Además de los conjurados que lograron escapar de las autoridades virreinales en Xalapa como Mariano Rincón, Tamariz, el Padre Ortiz y Evaristo Fiallo, quien finalmente desertó de las tropas reales en Perote, nuevos adeptos se sumaron gracias a la diligencia y astucia de María Teresa, quien desde Xalapa, seguía trabajando a favor de la rebelión y enviaba auxilio de toda índole a los sublevados.
Descubierta la junta por el coronel realista Ciriaco del Llano en julio de 1812, sus miembros tuvieron que dispersarse. Huyeron hacia Misantla, población enclavada también entre las montañas rumbo a la costa. Otros de sus miembros, también llamados Caballeros Racionales, como los padres fundadores de la logia en Europa, quisieron tomar por asalto la fortaleza de Perote pero fueron denunciados y pasados por las armas.
Los manejos de María Teresa no habían pasado desapercibidos a la eterna vigilancia de la junta de seguridad inquisitorial, que tenía espías por todas partes. Estaba ya próxima a ser presa, pero fue salvada por su esposo, que interpuso toda su influencia para librar a su mujer de las cárceles de la Inquisición.
El brigadier logró que no se le apresara, pero tuvo que salir desterrada de Xalapa por orden superior, en el mismo año de 1812, ya que los insurgentes dominaban toda la región desde Naolinco y Misantla, y se temía que ella siguiera prestándoles auxilio.
La familia De la Sota Riva tuvo que mudarse a la Ciudad de México. El brigadier, por amor a su mujer y como único recurso para librarla de las penas de la reclusión, prefirió renunciar a su cargo al mando de las tropas de Xalapa y buscar un nuevo acomodo cerca de la capital.
María Teresa amaba a su marido y comprendía su sacrificio, pero no podía entender cómo él y su hermano podían apoyar la causa realista cuando claramente la razón asistía a los americanos.
En los años que quedaron de la insurgencia, María Teresa no pudo volver a auxiliar a los sediciosos tras el juramento que la salvó de la cárcel de la Inquisición. Mientras que su marido emprendía largas campañas bajo el mando de Iturbide, ella se impuso como tarea visitar a las presas por infidencia que desfallecían en las cárceles de la Ciudad de México.
«De algún modo —se decía— esto es también ayudar a la insurgencia».
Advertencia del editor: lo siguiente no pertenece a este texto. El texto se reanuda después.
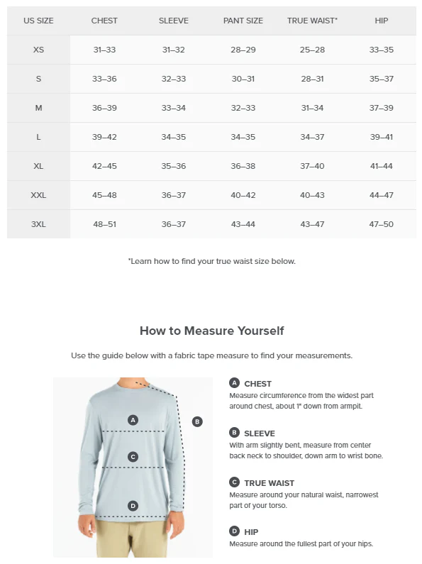
Task: Click the C marker on the shirt waist
Action: coord(133,457)
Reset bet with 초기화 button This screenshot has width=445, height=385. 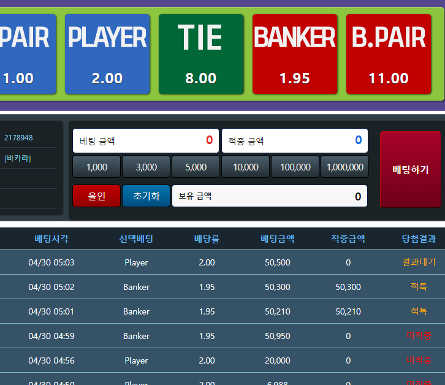coord(146,196)
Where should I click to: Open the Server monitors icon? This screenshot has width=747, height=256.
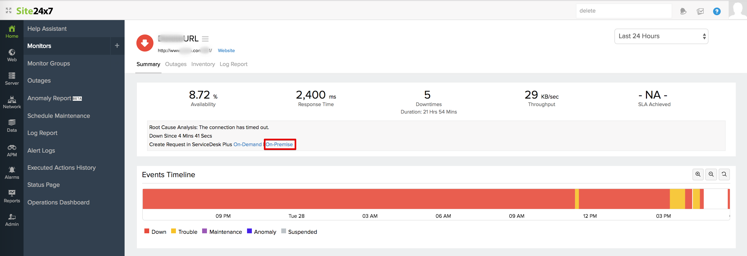tap(12, 79)
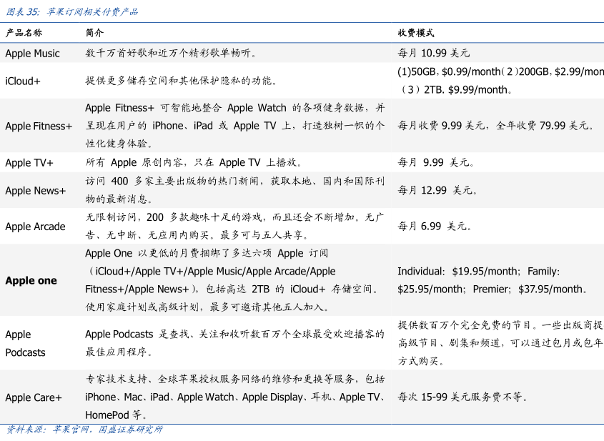Select the 每月 6.99 美元 price
Viewport: 604px width, 441px height.
click(435, 227)
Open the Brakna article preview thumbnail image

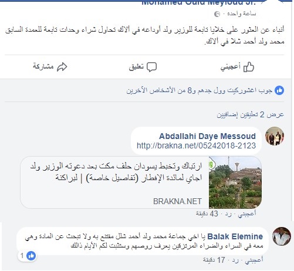(x=235, y=182)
Tanto su esposo como su hermano Antonio se hicieron amigos cercanos de Iturbide en la última etapa de la guerra. Don Manuel fue ascendido a mariscal de campo por el astuto militar a cuyo lado entró a la Ciudad de México al frente del Ejército de las Tres Garantías. Después, don Manuel fue uno de los condecorados con la Orden de Guadalupe, mientras que Antonio se convirtió en secretario de guerra del emperador.
María Teresa, satisfecha de haber contribuido en algo a la emancipación de México, se dejó llevar por el entusiasmo frente al nombramiento de Iturbide como emperador y cuando se le nombró dama de honor de la emperatriz como reconocimiento a sus esfuerzos a favor de la independencia, no pudo más que aceptar.
Esta mujer de la clase alta xalapeña, que arriesgó su vida y empeñó sus bienes por el sueño de independencia, rara vez es recordada en las historias regionales. A diferencia de los otros conjurados, apenas una discreta calle de Xalapa guarda la memoria de sus hazañas. Como muchas otras mujeres de su clase y méritos, que también lo arriesgaron todo, ha desaparecido injustamente de la memoria colectiva.